Na semana de um triste aniversário do episódio, o caso é reavivado pelo pedido de parentes dos 14 mortos, ações na Justiça com pedidos de indenização. Exigem o mínimo: o pagamento de pensões, indenizações por danos morais e reembolso do pagamento de tratamento psicológico, um dos danos que pouco discutimos quando falamos das mais variadas formas de violências existentes.
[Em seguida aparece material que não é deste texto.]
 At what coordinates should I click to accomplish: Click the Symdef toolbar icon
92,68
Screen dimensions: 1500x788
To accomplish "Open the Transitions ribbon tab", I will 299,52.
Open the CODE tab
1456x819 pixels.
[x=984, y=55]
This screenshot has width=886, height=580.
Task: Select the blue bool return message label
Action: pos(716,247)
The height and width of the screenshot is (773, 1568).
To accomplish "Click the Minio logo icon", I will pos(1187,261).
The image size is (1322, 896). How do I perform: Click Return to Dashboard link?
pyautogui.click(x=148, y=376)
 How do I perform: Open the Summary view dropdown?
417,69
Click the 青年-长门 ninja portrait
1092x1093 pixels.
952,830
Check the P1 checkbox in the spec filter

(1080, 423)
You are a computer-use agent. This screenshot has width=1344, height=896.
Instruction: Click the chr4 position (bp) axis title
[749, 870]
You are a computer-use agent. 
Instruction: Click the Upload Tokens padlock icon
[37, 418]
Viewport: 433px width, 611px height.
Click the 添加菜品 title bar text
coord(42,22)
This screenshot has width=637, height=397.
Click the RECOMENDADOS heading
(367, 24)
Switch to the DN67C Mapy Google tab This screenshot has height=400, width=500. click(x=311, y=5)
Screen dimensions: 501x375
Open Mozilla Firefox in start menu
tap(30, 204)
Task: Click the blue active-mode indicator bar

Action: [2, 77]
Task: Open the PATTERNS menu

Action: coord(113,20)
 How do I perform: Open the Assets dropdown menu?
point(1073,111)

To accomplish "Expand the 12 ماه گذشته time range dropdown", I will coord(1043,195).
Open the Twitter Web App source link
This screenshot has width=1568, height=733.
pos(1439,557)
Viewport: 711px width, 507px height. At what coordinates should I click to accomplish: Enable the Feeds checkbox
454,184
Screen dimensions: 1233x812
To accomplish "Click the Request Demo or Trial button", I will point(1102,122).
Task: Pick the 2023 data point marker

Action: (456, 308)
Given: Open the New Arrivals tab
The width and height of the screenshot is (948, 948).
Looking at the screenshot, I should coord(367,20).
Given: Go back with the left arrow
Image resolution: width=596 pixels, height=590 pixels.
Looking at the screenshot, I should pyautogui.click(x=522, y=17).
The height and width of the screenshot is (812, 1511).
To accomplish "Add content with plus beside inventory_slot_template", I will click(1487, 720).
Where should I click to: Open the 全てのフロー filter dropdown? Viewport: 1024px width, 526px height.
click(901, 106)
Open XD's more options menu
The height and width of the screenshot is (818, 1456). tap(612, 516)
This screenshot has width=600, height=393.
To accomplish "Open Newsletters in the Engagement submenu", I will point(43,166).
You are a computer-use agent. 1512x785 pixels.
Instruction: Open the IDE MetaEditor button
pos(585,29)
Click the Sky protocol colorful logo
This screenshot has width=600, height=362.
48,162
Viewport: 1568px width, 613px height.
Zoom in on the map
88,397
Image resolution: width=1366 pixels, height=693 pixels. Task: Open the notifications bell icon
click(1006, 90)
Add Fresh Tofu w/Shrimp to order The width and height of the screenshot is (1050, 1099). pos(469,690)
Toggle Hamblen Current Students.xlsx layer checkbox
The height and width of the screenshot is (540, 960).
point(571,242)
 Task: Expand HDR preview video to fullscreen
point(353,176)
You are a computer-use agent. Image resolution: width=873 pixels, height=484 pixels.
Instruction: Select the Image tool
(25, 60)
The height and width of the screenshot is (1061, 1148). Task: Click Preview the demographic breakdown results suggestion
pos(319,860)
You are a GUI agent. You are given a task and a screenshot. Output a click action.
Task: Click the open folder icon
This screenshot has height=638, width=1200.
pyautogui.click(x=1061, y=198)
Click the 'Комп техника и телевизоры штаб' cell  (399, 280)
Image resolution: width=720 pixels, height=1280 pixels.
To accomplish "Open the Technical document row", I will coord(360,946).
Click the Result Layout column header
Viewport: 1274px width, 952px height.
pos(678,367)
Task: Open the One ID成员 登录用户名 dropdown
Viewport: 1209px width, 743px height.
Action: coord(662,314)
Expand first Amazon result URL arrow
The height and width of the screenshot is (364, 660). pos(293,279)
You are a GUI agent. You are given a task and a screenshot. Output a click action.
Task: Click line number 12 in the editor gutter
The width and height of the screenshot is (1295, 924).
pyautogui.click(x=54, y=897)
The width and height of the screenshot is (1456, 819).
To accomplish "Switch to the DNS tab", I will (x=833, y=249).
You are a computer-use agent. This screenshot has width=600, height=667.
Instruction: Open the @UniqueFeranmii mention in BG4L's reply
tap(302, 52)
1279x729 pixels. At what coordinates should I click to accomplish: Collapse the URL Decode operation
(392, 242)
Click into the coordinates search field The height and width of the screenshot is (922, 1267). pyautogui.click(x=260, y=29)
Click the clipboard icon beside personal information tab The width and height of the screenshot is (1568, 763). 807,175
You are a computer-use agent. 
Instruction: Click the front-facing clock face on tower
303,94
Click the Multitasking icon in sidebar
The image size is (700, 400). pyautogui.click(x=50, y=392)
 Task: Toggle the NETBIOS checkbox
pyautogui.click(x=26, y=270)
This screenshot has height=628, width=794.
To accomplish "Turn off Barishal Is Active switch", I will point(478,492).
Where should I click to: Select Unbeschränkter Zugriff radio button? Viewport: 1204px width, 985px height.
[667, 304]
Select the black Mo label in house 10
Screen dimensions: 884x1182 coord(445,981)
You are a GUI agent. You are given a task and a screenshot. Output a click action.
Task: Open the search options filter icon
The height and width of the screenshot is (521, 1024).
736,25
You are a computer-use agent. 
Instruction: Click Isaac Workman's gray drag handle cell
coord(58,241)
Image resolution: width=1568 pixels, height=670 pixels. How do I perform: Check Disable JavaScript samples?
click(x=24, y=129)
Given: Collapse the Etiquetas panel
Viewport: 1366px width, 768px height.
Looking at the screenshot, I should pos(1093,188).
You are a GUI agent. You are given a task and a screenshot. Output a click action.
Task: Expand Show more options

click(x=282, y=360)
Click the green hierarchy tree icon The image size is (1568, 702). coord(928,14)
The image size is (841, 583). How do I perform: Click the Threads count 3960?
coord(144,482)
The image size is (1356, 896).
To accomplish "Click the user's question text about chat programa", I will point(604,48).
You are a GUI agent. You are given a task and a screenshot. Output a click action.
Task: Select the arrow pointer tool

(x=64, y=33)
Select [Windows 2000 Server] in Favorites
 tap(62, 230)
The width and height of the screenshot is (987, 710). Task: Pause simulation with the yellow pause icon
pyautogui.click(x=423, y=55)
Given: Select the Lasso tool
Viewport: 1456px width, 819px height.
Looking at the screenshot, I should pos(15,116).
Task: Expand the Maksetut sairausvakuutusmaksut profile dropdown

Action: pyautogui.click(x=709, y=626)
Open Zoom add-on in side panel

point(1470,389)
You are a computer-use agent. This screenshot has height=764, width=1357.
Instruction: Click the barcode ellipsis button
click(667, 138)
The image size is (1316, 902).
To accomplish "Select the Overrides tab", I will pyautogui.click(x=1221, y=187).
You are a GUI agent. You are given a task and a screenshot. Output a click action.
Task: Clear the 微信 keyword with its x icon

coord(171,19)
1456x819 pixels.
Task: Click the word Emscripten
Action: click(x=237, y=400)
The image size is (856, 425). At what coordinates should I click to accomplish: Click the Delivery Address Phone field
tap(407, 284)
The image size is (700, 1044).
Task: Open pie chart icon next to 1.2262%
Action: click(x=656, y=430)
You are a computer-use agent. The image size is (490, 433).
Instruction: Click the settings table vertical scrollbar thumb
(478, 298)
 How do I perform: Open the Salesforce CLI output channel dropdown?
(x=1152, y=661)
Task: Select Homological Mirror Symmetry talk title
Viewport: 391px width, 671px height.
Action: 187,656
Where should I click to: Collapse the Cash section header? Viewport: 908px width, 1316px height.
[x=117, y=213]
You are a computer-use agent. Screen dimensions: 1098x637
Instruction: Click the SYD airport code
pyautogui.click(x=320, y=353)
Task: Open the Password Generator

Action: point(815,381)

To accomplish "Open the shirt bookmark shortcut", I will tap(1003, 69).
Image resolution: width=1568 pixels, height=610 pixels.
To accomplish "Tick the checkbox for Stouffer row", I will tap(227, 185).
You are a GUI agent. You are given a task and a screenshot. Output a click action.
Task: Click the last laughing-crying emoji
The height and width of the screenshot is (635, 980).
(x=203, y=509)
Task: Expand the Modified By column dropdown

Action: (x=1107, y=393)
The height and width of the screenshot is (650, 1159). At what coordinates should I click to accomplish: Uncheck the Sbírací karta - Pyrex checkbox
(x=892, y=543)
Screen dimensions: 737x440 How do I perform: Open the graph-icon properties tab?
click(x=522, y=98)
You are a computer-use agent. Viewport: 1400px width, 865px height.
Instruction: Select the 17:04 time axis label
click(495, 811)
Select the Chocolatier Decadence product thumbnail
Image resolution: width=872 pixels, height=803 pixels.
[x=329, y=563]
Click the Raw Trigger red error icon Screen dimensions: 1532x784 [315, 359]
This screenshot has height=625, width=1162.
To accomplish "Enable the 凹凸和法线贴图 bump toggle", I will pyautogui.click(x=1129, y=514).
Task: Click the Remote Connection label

Ao cantarolar o verso ‘’Jacarezinho, avião’’, sinto um baque. Deixou de ser apenas uma aeronave, mas sim, o número dessa chaga no peito de São Sebastião. Chaga que poderia me ferir por ter parte das características daqueles que morreram, sem poder completar, também nesse seis de maio, mais uma vez, anos de vida. Amanhã, 25.
Não sei por quanto ou até quando, o que vivo é o sentimento conflitante de esperançar um novo ano e lembrar de quem não está, mas poderia. Em clamar por justiça para mim e aos que estão vivos nas favelas e periferias. Por ter fé, não vou morrer tão jovem ou cedo. Ou até que uma bala chegue até meu corpo.
Enquanto vivo, faço da vida um milagre e, Dele, cobro. Parafraseio Chico, subvertendo a ordem: ‘por esse pão pra comer, por esse chão pra dormir/ a certidão pra nascer e a concessão pra sorrir/ por me deixar respirar, por me deixar existir/ Deus me pague’’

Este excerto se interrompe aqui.